Aim of the task: Duplicate the part of the data that opens with the line containing "Task: Like the comment mentioning 2014年在一起过" and closes with the line containing "click(979, 656)", including both of those lines.

A run of records:
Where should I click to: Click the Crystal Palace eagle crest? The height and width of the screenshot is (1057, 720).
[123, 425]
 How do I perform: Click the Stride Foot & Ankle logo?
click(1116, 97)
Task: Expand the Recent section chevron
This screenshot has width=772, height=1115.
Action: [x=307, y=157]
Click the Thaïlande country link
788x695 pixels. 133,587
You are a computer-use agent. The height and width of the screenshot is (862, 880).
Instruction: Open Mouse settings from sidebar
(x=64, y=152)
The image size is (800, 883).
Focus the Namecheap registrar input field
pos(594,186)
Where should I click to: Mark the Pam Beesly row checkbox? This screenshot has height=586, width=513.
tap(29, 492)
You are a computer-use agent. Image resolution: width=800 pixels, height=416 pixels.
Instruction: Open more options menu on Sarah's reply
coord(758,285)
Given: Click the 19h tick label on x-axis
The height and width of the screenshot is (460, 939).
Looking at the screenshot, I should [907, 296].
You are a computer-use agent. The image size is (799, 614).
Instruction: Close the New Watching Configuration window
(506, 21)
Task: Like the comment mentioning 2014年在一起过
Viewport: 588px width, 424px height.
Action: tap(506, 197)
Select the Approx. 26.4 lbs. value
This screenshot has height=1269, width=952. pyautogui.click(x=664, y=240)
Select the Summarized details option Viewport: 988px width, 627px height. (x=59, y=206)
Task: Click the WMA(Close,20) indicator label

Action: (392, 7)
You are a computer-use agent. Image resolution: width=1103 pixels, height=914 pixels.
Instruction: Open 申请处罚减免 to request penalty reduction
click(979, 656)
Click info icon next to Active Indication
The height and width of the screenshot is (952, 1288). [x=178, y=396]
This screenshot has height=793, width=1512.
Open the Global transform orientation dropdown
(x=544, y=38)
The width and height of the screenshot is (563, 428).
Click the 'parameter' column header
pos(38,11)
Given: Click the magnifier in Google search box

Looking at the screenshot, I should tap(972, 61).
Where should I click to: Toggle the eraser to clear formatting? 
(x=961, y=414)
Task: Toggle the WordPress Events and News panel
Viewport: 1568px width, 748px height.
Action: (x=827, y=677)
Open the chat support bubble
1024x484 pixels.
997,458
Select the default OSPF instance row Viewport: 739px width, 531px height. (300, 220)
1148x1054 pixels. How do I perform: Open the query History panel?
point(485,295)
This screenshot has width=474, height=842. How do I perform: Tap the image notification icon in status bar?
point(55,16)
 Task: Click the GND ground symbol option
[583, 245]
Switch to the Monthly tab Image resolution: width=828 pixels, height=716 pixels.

Full output:
Task: Like the comment mentioning 2014年在一起过
Viewport: 588px width, 424px height.
Action: tap(506, 197)
Select the Approx. 26.4 lbs. value
This screenshot has height=1269, width=952. pyautogui.click(x=664, y=240)
Select the Summarized details option Viewport: 988px width, 627px height. (x=59, y=206)
Task: Click the WMA(Close,20) indicator label

Action: (392, 7)
You are a computer-use agent. Image resolution: width=1103 pixels, height=914 pixels.
Instruction: Open 申请处罚减免 to request penalty reduction
click(979, 656)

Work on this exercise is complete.